Um garimpeiro, um padre, um médium, um detonador, um guia turístico e eu, de Paula Gomes, me fisgou pelo título (meu pai aprovaria; sempre que alguém começava uma enumeração de pessoas com “eu”, ele citava o ditado espanhol: “Y el burrito adelante”). Sua narrativa é inventiva e bem-humorada, cheia de personagens excêntricos e com pinceladas de absurdo. E por falar em absurdo…
A hora dos ruminantes, José J. Veiga, foi uma bela descoberta. Esse romance alegórico publicado em 1966 conta sobre a chegada de forças misteriosas na pacata vila de Manarairema. As presenças perturbadoras incluem homens mudos e autoritários, um exército de cães e uma invasão de bois.
Adiós, Hemingway é um romance policial ambientado em Cuba, que coloca no centro da história o escritor americano em uma trama de assassinato investigada anos depois, quando o ex-detetive Mário Conde é encarregado de descobrir a identidade de um esqueleto encontrado na propriedade de Hemingway. O autor, Leonardo Padura (O homem que amava os cachorros), é dos bons.
Quatro mulheres, de Ricardo Medeiros, é uma reportagem romanceada sobre quatro mulheres que cruzaram a vida do meu amigo jornalista e escritor catarinense. Dare, aeromoça que viajou o mundo pela Varig; Paula, que trabalha cuidando de corpos após a morte; Biba, trabalhadora de serviços gerais, e sua mãe Margaridinha, dona de casa. Bem bom.
O tempo e o vento, de Erico Verissimo, narra a formação do Rio Grande do Sul por meio de gerações das famílias Terra e Cambará. Amor, poder, guerra e identidade se entrelaçam numa saga que atravessa séculos. A obra está dividida em três livros: O Continente, O Retrato e O Arquipélago. Amei. Não vi a série da Globo, mas imaginei o Capitão Rodrigo com a cara do Tarcísio Meira.
Asfalto selvagem: Engraçadinha, seus amores e seus pecados, clássico de Nelson Rodrigues, aborda os dilemas morais e passionais de uma mulher que vive no subúrbio do Rio de Janeiro. É uma crônica de costumes muito bem contada. Também não vi a série da Globo, mas visualizei a protagonista encorpada em Alessandra Negrini e Cláudia Raia.

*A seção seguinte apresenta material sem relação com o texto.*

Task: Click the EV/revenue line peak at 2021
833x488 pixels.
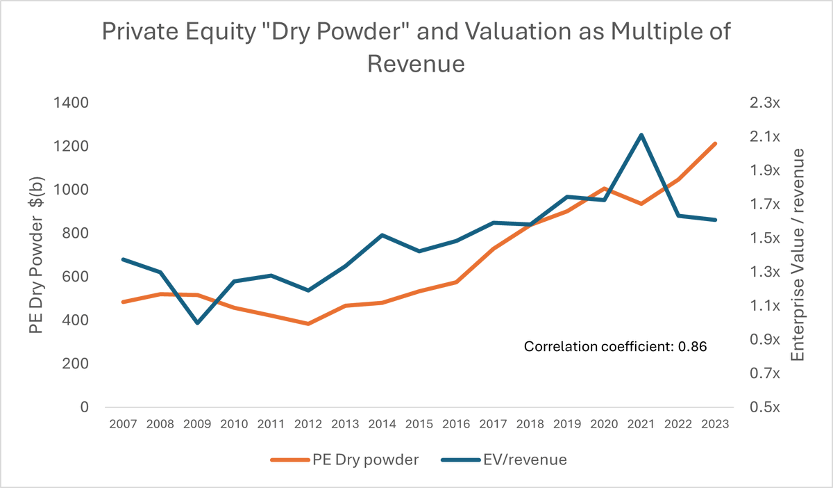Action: (x=641, y=135)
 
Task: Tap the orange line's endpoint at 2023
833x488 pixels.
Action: (x=715, y=143)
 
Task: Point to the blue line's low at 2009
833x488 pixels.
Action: (x=198, y=323)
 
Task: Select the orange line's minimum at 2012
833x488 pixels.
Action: (x=308, y=324)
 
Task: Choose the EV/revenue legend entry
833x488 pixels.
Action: (x=512, y=459)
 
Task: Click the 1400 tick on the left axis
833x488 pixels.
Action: (x=73, y=103)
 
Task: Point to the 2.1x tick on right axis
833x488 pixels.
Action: (x=766, y=136)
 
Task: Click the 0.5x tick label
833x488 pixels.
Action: (x=766, y=407)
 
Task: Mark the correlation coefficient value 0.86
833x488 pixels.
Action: (x=693, y=346)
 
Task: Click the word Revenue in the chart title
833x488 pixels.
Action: (x=415, y=65)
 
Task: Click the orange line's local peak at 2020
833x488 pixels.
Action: (x=604, y=188)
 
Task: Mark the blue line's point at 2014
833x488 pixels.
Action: (x=382, y=235)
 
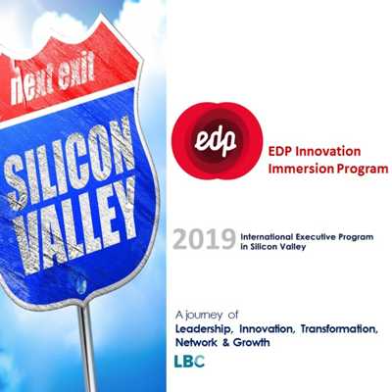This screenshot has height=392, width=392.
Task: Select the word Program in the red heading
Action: point(363,170)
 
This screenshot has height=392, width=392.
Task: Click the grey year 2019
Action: point(204,239)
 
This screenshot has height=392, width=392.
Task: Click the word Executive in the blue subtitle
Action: point(314,237)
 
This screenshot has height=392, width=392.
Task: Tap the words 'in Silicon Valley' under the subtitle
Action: point(273,247)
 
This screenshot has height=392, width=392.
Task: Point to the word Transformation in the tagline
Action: point(339,329)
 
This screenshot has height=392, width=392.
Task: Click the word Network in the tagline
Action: point(196,342)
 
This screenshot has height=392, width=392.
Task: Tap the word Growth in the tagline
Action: point(252,342)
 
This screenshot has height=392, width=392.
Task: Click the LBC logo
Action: point(189,362)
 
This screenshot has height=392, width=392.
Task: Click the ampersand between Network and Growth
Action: point(225,343)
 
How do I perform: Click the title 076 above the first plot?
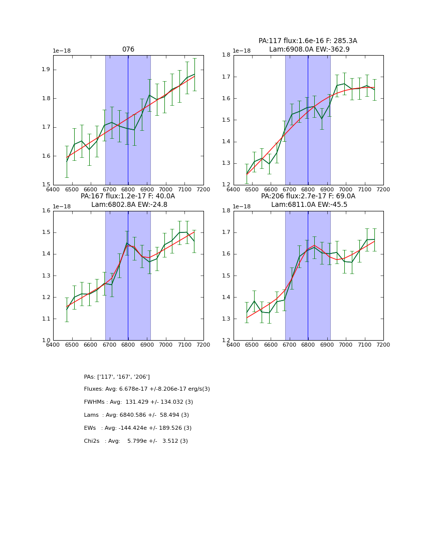click(x=128, y=50)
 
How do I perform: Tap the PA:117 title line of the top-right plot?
click(x=308, y=41)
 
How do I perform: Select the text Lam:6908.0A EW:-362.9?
click(x=309, y=50)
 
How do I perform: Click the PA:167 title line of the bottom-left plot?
click(x=128, y=196)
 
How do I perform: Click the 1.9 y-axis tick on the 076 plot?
click(x=46, y=70)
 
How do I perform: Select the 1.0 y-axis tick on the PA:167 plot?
click(x=46, y=341)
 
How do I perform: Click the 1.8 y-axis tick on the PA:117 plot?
click(x=226, y=55)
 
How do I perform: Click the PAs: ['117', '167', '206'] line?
click(x=117, y=377)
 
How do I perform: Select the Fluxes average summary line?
click(x=147, y=389)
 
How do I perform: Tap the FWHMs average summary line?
click(x=138, y=402)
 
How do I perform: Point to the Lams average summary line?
click(x=136, y=415)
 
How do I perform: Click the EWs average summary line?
click(x=138, y=428)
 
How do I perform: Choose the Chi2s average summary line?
click(x=136, y=441)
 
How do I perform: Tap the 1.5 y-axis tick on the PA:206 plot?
click(x=226, y=276)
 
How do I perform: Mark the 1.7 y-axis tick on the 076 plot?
click(x=46, y=127)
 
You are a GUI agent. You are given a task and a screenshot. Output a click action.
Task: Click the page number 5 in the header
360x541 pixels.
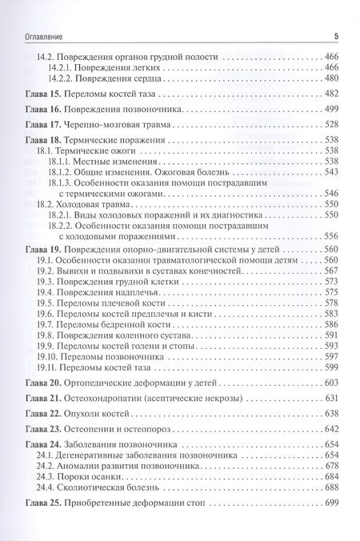click(337, 35)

Softwares livres para jornalistas e profissionais de comunicação, do amigo Gastão Cassel. Li motivado pelo prazer de encontrar um texto de qualidade rara em obras de referência. Traz ótimas dicas de recursos gratuitos para quem deseja evitar as assinaturas de programas de computador. Acho que vai precisar de uma versão atualizada em breve, pois o cenário muda rápido.

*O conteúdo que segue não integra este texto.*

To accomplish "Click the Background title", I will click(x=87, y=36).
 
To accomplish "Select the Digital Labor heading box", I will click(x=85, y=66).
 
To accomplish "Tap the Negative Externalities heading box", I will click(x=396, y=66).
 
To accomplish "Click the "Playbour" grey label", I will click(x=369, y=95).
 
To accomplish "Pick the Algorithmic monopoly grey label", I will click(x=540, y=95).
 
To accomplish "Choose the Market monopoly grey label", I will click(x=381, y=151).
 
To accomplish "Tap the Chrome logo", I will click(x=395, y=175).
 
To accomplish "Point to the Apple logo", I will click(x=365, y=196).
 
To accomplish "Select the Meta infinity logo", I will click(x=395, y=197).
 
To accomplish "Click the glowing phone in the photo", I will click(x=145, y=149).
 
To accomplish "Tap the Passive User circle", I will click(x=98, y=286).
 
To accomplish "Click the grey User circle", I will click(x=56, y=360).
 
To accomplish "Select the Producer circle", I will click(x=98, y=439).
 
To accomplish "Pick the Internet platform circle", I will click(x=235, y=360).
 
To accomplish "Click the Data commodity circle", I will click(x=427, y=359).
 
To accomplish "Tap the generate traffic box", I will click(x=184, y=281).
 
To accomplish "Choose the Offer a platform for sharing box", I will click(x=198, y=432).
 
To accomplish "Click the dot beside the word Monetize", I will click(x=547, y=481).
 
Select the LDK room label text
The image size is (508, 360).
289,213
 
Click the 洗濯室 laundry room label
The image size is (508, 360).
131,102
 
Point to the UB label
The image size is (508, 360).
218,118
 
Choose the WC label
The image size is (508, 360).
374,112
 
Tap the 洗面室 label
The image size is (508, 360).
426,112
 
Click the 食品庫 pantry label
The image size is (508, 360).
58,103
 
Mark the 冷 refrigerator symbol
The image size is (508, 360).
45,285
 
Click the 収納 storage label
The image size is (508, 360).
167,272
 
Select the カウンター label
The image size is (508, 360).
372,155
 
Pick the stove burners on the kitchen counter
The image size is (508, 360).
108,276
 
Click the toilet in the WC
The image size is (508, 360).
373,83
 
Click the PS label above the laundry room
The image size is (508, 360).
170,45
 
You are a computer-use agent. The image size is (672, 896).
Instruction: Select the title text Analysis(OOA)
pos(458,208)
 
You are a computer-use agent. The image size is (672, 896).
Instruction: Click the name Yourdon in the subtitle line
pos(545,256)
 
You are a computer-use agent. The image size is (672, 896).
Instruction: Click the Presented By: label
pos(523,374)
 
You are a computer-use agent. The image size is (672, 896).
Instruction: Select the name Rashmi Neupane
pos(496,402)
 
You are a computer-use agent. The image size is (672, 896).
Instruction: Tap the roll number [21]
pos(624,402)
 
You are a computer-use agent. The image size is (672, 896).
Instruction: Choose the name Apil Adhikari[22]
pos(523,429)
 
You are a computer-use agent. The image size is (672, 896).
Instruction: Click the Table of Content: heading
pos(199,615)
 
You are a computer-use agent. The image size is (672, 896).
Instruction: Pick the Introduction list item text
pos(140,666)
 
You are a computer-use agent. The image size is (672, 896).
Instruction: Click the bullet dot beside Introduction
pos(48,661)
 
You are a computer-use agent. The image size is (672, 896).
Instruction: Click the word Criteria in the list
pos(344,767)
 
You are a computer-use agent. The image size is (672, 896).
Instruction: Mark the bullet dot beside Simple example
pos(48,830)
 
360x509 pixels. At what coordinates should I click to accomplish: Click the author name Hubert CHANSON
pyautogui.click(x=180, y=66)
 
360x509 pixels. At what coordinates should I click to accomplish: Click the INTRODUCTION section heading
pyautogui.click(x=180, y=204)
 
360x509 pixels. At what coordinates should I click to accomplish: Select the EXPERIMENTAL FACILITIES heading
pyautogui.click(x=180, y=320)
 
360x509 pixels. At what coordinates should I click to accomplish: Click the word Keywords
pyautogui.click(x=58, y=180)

Crônica do pássaro de corda, Haruki Murakami. Toru Okada é um homem comum que busca respostas para o desaparecimento da esposa e do gato. Nessa jornada, ele é levado a um mundo fantástico que combina memórias dele e de outros personagens incríveis, sonhos e eventos estranhos. Tem uma subtrama sobre a presença de tropas japonesas na China durante a 2a. Guerra.
O incolor Tsukuru Tazaki e seus anos de peregrinação, do mesmo autor, traz outra busca existencial. Tsukuru Tazaki se considera um homem sem graça, depois de ter sido excluído do convívio com seus melhores amigos de juventude, por motivo que desconhece. Um dia ele resolve enfrentar essa dúvida e parte em busca de explicações, que incluem até mesmo uma viagem à Finlândia. Bonito.

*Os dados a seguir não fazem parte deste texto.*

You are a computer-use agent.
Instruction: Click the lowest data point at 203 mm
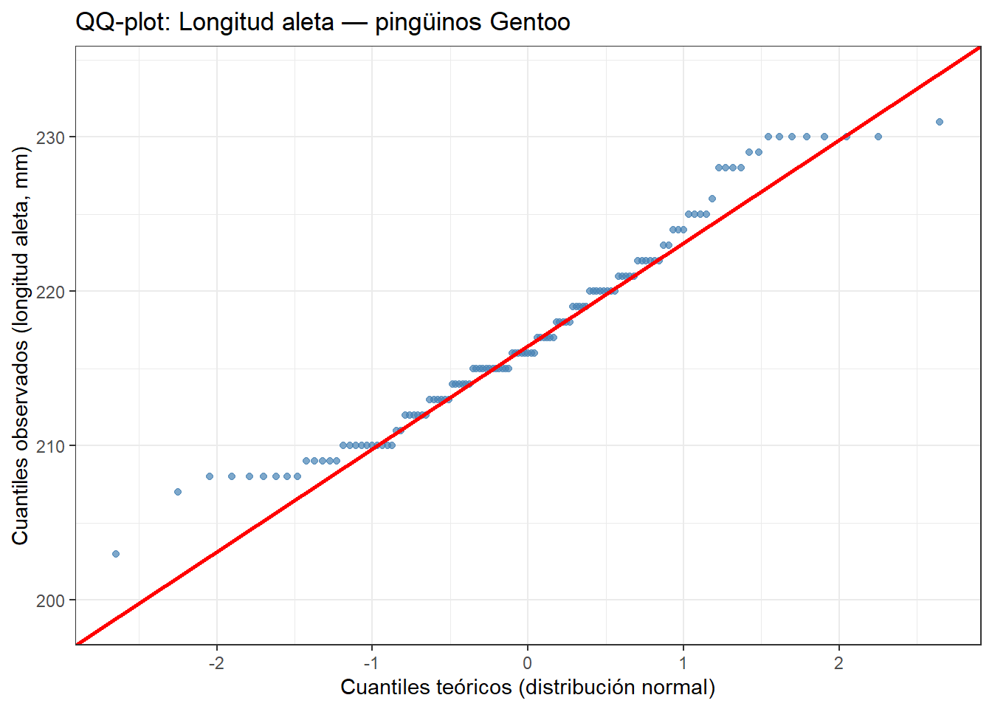click(116, 554)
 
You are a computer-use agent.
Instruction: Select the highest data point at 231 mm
click(940, 122)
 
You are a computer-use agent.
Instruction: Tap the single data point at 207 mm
click(178, 492)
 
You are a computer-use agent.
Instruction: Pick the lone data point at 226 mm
click(712, 199)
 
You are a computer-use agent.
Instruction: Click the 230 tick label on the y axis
click(50, 137)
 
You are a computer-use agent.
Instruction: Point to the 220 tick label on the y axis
click(50, 292)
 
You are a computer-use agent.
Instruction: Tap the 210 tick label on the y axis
click(50, 446)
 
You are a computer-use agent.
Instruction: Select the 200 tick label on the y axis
click(50, 600)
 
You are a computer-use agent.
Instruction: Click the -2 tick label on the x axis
click(216, 662)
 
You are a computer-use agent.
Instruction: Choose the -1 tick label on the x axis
click(371, 662)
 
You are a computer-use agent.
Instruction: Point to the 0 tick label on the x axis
click(528, 662)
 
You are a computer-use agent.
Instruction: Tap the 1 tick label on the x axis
click(683, 662)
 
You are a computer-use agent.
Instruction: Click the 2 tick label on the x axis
click(839, 662)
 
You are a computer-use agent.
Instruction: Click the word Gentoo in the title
click(530, 22)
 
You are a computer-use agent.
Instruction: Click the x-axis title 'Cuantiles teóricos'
click(426, 687)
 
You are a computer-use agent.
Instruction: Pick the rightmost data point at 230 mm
click(878, 137)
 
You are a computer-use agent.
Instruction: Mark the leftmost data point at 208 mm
click(210, 476)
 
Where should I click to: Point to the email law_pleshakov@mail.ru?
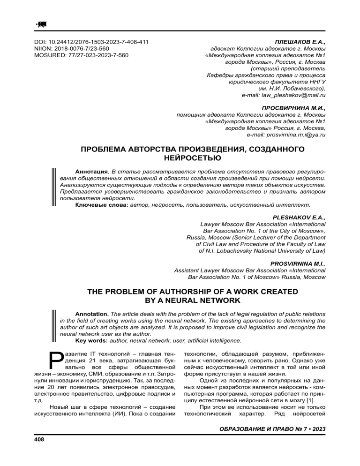(x=283, y=95)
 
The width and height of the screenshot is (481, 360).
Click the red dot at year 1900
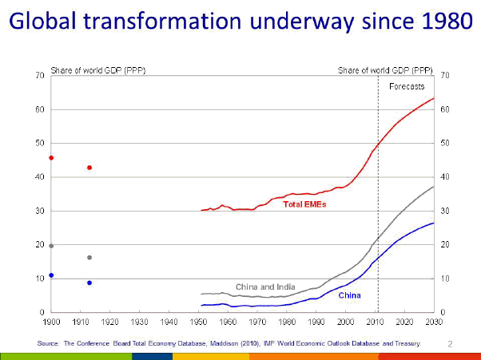coord(51,158)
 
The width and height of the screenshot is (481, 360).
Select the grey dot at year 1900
coord(51,246)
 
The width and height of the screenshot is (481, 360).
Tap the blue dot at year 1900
coord(51,275)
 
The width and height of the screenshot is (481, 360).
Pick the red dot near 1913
coord(89,168)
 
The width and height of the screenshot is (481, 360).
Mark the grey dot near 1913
coord(89,258)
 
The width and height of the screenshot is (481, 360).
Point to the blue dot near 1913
coord(89,283)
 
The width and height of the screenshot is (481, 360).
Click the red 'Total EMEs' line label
coord(304,204)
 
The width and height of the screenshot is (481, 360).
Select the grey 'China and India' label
coord(264,286)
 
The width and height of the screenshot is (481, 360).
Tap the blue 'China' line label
coord(349,295)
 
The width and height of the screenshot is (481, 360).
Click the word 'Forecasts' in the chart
coord(406,86)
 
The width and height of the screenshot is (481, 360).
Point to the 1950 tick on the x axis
coord(201,321)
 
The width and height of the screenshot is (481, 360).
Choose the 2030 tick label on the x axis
coord(434,321)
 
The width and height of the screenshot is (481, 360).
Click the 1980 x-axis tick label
coord(288,321)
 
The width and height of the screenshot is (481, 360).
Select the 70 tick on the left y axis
coord(38,75)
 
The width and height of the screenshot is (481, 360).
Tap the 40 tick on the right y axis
coord(444,176)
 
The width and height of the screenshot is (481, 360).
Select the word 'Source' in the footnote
coord(48,343)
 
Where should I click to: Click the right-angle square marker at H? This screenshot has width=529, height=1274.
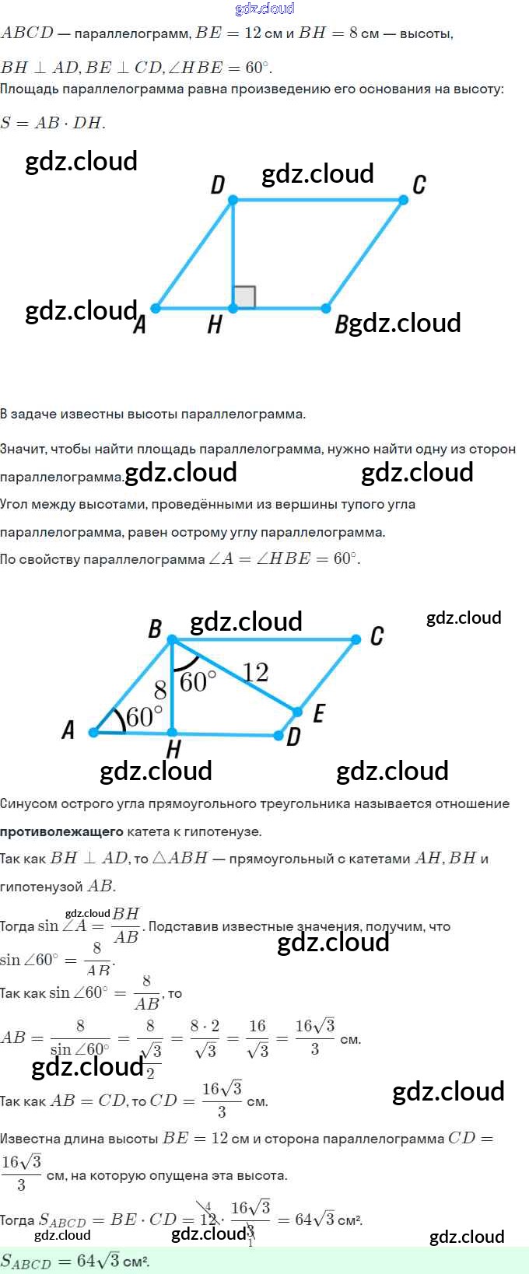tap(243, 297)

Abandonar um gato, também de Murakami, é um ensaio autobiográfico sobre a relação complicada dele com o pai, em tom honesto e intimista. O autor aborda o impacto da 2a. Guerra sobre a juventude do pai, a partir de uma pesquisa detalhada de alguns eventos marcantes.
The Things They Carried, Tim O’Brien, é uma coleção de contos interligados que aborda as experiências de um grupo de soldados americanos na guerra do Vietnã. O título se refere aos objetos que os personagens carregavam. Muito bem escrito. Tem uma pegada parecida com aquele filme reflexivo sobre a batalha da Guadalcanal (WW2), Além da linha vermelha, de Terrence Malick.
Bambino a Roma, lançado em julho de 2024, é o romance mais recente de Chico Buarque. Traz memórias romanceadas da sua infância em Roma, onde morou entre 1953 e 1954. Interações com a família, colegas de escola e amigos do bairro, passeios de bicicleta, paixões platônicas, tudo contado com a maestria de quem tem domínio perfeito do idioma e da arte de contar histórias.
Contos escolhidos reúne histórias curtas de Aldous Huxley, abordando a condição humana, impactos da modernidade e dilemas morais. Gostei muito de O pequeno Arquimedes, sobre um menino italiano que se revela um gênio da música. Outra ótima é sobre uma mulher inglesa em sua villa italiana, entediada com a monotonia do casamento, que vive um romance extraconjugal. Ótimo “plot twist”.
Famílias terrivelmente felizes, de Marçal Aquino, traz 13 contos com personagens que enfrentam situações-limite do cotidiano, como traições, violências e desejos reprimidos. Com estilo afiado e econômico, Aquino é mestre na narrativa curta. Gostei, mas achei meio desigual. Há contos excelentes e outros nem tanto, mas vale a leitura.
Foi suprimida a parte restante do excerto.